The ALJ's mental RFC findings accorded great weight to the opinions of Dr. Sheehan (R. at 48). The court will not reweigh the evidence or substitute its judgment for that of the Commissioner.
However, on remand, the ALJ should discuss whether to include in his mental RFC findings the opinion of Dr. Sheehan that plaintiff would probably do best in a low-stress work environment (R. at 903). As SSR 85-15 indicates, any impairment-related limitations created by an individual's response to demands of work, however, must be reflected in the RFC assessment. 1985 WL 56857 at *6.
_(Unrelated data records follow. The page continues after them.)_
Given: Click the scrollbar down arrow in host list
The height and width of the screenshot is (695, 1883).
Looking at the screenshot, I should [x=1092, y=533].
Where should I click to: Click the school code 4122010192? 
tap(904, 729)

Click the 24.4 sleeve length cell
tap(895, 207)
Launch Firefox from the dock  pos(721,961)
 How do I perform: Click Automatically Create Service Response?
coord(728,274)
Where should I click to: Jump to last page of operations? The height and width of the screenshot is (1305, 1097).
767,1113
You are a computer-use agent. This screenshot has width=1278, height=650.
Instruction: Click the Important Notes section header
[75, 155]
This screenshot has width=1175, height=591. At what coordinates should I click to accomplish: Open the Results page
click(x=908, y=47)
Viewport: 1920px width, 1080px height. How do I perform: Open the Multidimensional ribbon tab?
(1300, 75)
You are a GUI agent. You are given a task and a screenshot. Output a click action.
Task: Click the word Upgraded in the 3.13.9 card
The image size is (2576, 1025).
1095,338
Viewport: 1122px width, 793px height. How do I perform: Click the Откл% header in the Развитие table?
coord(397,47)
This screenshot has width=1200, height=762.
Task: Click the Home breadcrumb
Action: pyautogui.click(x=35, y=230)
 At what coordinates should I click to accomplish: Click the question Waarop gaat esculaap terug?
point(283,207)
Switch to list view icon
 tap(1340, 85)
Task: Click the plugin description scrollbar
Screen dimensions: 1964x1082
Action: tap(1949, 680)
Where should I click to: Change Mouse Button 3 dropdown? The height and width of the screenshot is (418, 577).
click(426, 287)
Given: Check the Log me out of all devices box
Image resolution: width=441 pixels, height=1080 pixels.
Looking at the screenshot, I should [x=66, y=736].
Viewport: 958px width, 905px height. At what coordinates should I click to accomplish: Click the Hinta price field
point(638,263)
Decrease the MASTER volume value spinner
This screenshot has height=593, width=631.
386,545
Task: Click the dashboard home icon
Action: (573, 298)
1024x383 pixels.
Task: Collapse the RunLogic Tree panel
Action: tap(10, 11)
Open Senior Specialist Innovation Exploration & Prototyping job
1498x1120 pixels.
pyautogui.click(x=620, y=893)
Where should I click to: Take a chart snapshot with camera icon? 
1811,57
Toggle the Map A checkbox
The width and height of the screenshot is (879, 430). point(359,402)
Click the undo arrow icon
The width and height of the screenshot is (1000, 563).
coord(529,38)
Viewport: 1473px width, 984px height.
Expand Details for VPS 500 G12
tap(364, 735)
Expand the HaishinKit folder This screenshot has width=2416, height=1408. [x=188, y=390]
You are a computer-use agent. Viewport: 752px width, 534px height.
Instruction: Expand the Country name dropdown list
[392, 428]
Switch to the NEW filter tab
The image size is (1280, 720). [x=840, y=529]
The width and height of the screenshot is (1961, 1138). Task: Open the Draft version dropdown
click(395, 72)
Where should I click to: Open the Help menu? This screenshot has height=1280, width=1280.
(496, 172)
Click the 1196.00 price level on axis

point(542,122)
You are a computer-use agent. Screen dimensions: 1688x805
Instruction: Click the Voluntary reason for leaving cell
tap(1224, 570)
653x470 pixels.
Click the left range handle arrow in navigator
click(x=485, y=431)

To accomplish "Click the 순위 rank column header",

The ALJ gave little weight to the opinions of Dr. Cannon, plaintiff's treating psychiatrist, because they failed to contain specific functional limitations (R. at 48). However, on remand, the ALJ should consider the statements of Dr. Cannon that plaintiff has difficulty dealing with the public or group situations (R. at 1170, 1663), and that plaintiff takes medications which causes some degree of sedation resulting in decreased concentration (R. at 1170, 1663).
Plaintiff has also taken issue with the ALJ's credibility findings. The court will not address this issue because it may be affected by the ALJ's resolution of the case on remand after the ALJ gives further consideration to the medical evidence as set forth above.
IT IS THEREFORE ORDERED that the judgment of the Commissioner is reversed and remanded pursuant to sentence four of 42 U.S.C. § 405(g) for further proceedings consistent with this memorandum and order.